* _Dataset rows_
────────────────────────────────────────

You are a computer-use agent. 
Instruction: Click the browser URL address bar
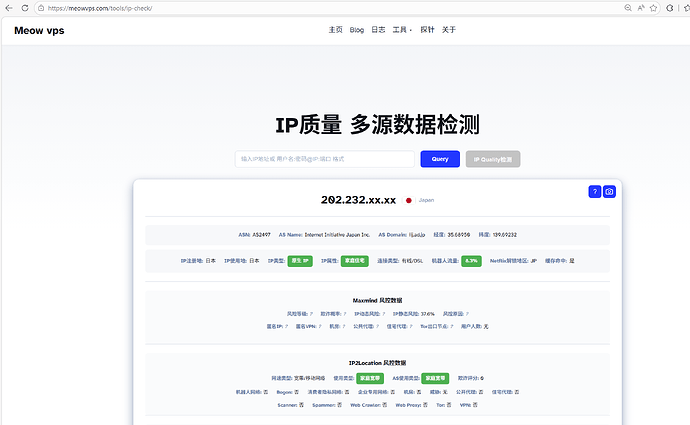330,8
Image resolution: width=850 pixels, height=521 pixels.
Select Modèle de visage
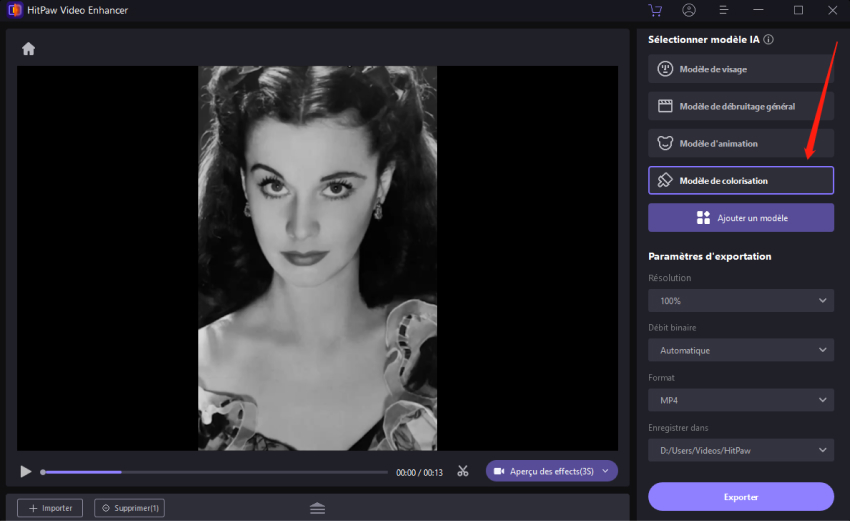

────────────────────────────────────────

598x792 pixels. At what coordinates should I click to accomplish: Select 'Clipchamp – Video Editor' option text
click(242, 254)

────────────────────────────────────────

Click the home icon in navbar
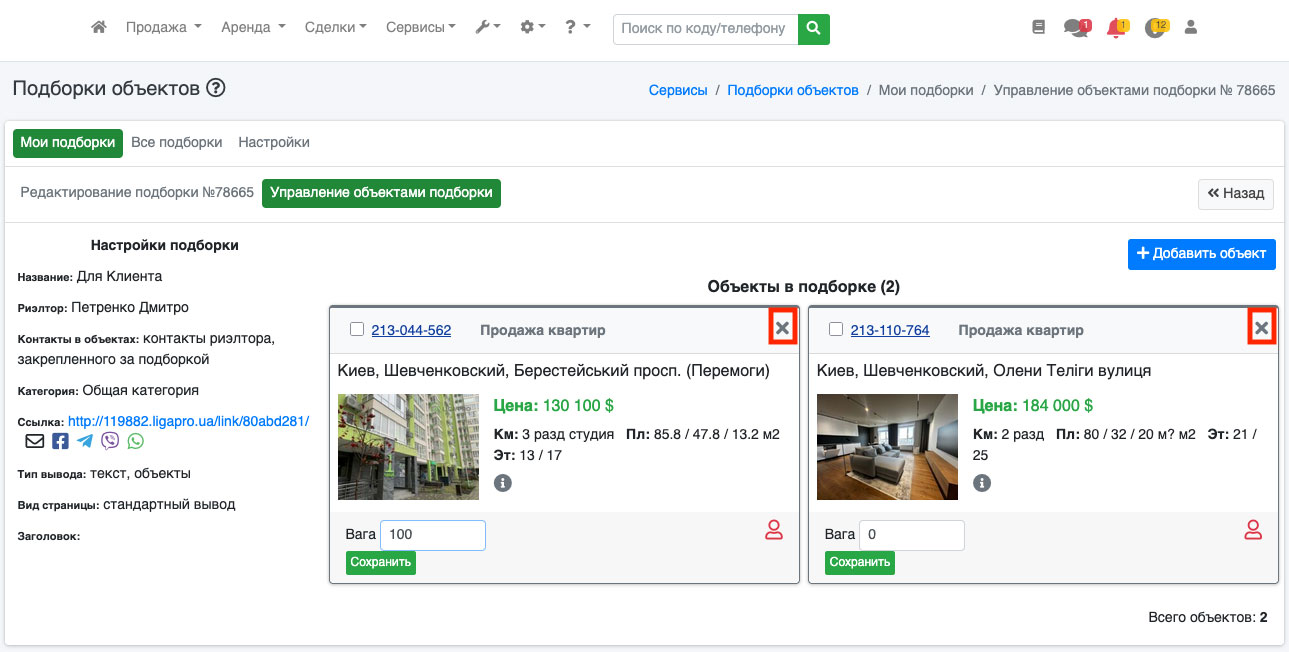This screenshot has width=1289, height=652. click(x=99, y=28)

────────────────────────────────────────

* _Exercise task_
Render the part of the records that opens with the line containing "Image resolution: width=850" and closes with the line containing "Select Modèle de visage", both lines included, as a Markdown table with the columns No. and Line. Give each line its own row and leave out blank lines.

* _Full response_
| No. | Line |
|---|---|
| 1 | Image resolution: width=850 pixels, height=521 pixels. |
| 2 | Select Modèle de visage |